To begin with I was a bit uncomfortable. I wanted more control. I tried to do pencil gesture drawings first to block out my compositions but I found the drawing getting in the way of the watercolor so I started painting directly with the watercolor. I immediately found this to be more satisfying and successful. As my trip progressed I began planning my days around my sketching and unexpectedly it became a primary focus.
Upon reflection I understand why this unplanned importance of sketching developed. First, it was the way the painting provided an opening to the people of India. I was amazed at how crowds of people would form around me while I was sketching. I would often have to ask people to move as they would be blocking the view of my subject. I had many wonderful conversations with people that I would have never talked with at all had I not been painting. Second, I found that doing the sketches created a very unique memory bond with the subject I was painting. The memory bond was a complete sensory experience. When I now look at the sketches I can recall the weather, the smells, the people around me, the entire experience of making the painting. This is strange for me as I often can not remember where I parked my car. Sketching is an experience of the moment that seems to imbed itself deeply into my memory, and as it is nearly always a very pleasurable experience, it is the kind of memory I enjoy holding. A third reason I believe sketching became so important on that trip was the results. I found myself very pleased with most of the sketches I produced (I always do a few “losers” as well as good ones – more on that later). I found the directness of the sketches, the minimal detail, the bold color, and the quickness of the work all very refreshing. Sketching was a wonderful break from the more structured approach of my studio painting.
When I returned home from India I wondered if my enjoyment of the sketching was possibly tied to the spiritual dimension of the trip and would not have the same impact back in my familiar environment. I soon dispelled that notion and found myself bringing my paints wherever I traveled and having the same rewarding experience. One distinct difference with the India experience was the lack of people watching and talking to me as I paint – Americans seem considerably less willing to talk, or less interested, or simply do not wish to intrude.

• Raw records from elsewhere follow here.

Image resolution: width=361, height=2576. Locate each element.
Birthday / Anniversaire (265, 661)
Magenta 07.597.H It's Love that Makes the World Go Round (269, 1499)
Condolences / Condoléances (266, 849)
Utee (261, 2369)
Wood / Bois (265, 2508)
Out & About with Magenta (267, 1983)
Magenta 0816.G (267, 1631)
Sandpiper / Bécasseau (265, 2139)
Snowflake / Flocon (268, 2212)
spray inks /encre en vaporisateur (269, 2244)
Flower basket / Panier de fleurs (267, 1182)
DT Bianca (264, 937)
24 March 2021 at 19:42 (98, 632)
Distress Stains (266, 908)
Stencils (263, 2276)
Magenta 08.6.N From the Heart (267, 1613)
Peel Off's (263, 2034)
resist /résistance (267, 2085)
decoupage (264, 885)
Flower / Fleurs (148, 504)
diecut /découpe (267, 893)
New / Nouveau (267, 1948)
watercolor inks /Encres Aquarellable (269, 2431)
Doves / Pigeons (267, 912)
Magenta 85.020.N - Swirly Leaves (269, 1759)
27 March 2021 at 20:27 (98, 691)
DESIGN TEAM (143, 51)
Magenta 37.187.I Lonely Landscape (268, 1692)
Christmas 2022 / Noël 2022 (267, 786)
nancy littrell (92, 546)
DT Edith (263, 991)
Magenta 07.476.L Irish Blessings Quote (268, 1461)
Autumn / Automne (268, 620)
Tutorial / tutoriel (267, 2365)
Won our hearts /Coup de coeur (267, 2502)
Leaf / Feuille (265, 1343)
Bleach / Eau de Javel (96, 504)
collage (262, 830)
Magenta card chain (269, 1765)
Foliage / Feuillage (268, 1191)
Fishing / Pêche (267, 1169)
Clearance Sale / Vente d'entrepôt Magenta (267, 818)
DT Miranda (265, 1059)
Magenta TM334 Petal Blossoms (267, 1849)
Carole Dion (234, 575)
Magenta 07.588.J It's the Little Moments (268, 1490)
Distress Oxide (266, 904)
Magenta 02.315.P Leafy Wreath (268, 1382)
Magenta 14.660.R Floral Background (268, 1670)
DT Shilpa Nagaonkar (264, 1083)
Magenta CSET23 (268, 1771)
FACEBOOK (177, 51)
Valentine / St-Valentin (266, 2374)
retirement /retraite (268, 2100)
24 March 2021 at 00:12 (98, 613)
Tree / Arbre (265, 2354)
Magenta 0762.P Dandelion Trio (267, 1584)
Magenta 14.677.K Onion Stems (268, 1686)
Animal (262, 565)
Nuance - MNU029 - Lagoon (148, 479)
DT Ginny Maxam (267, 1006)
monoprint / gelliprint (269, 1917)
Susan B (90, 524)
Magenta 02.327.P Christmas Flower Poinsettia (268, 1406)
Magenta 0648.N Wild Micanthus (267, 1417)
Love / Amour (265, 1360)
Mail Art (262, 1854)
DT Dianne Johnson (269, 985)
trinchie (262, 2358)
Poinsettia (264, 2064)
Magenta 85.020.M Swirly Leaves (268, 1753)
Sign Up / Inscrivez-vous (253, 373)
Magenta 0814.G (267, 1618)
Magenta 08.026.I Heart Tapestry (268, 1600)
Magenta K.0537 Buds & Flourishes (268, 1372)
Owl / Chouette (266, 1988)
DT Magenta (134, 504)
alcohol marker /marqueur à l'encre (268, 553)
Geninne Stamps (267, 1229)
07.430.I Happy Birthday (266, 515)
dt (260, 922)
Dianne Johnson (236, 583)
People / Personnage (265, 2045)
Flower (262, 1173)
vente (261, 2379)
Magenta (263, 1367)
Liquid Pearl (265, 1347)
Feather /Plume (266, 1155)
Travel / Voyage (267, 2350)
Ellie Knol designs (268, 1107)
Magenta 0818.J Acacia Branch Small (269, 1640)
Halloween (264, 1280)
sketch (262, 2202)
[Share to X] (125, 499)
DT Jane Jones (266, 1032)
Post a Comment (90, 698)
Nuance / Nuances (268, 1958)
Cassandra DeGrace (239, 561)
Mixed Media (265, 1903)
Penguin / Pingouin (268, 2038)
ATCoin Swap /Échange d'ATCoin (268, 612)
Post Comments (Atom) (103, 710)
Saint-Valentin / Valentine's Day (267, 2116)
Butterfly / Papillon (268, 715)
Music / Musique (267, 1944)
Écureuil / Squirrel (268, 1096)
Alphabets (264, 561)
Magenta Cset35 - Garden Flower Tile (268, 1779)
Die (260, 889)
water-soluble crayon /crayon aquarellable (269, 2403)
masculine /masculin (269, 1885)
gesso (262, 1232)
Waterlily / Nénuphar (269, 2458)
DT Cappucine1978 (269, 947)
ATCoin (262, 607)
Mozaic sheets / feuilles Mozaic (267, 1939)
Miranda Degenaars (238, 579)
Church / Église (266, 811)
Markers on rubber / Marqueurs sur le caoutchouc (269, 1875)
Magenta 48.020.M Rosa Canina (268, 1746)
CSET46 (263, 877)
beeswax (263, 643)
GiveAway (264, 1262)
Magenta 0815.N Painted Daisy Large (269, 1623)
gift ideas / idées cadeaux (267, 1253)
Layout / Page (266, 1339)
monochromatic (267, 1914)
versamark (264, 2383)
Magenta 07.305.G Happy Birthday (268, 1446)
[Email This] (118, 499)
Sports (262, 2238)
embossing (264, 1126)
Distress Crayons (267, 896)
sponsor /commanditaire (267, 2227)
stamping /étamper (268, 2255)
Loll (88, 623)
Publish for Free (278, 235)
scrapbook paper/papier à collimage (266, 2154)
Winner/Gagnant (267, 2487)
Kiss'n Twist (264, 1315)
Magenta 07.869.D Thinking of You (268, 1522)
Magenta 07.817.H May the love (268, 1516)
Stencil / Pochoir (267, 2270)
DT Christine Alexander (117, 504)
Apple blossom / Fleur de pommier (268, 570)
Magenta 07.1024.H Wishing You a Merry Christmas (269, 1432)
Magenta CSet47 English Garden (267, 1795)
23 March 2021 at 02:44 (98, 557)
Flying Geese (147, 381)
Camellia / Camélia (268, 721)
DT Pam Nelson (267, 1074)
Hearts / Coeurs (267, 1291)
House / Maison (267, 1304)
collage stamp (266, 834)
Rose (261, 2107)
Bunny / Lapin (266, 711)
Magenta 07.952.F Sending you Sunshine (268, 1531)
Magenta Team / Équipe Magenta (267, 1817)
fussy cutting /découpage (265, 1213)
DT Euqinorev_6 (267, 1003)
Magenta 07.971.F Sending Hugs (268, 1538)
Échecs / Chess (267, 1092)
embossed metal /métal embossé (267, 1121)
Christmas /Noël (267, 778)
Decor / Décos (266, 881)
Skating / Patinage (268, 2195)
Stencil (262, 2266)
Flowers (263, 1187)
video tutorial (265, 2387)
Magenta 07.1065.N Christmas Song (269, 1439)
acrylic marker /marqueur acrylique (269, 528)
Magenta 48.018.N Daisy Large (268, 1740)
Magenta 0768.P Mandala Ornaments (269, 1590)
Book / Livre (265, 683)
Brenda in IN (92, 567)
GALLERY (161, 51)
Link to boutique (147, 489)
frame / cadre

I then started experimenting with my classes (my perpetual guinea pigs). I found the students quite receptive in the classroom experience, but, as to be expected, a bit inhibited with the freedom of the medium. I later tried a special one-week class after the end of the semester where we made day to trips to various locations in our region. To my surprise and delight I found the students experiencing the same enthusiasm and excitement I was enjoying. I found this to be true independent of their experience level. The freshmen with nearly no watercolor background seemed to be benefiting just as much as my upperclassmen with years of watercolor experience. This has led me to believe that a great deal of the value of watercolor sketching is in the experience. While the products are often very nice indeed, they are secondary to process and the involvement of creating the work.
I believe that watercolor sketching could be a beneficial experience for people on all levels, from professionals that have been painting for many years, to those with little or no art backgrounds who simply want the experience of deeply connecting with their world. I am sure there are thousands of pleine aire painters who discovered these joys long before I did. It is my hope that with this book I can share some of what I have learned and the joy I experience with watercolor sketching.
Mark W. McGinnis
Addendum: This new edition of Watercolor Sketching is ten years after the first. In those years much has occurred. I retired from university teaching in 2006. I taught my final watercolor sketching class in the Black Hills of South Dakota in 2012. I have made few changes in the text of the book, but changed many of the paintings used and added a section of student sketches. It is my hope that this little book can continue to help some people in their watercolor adventure even though my active teaching has ended.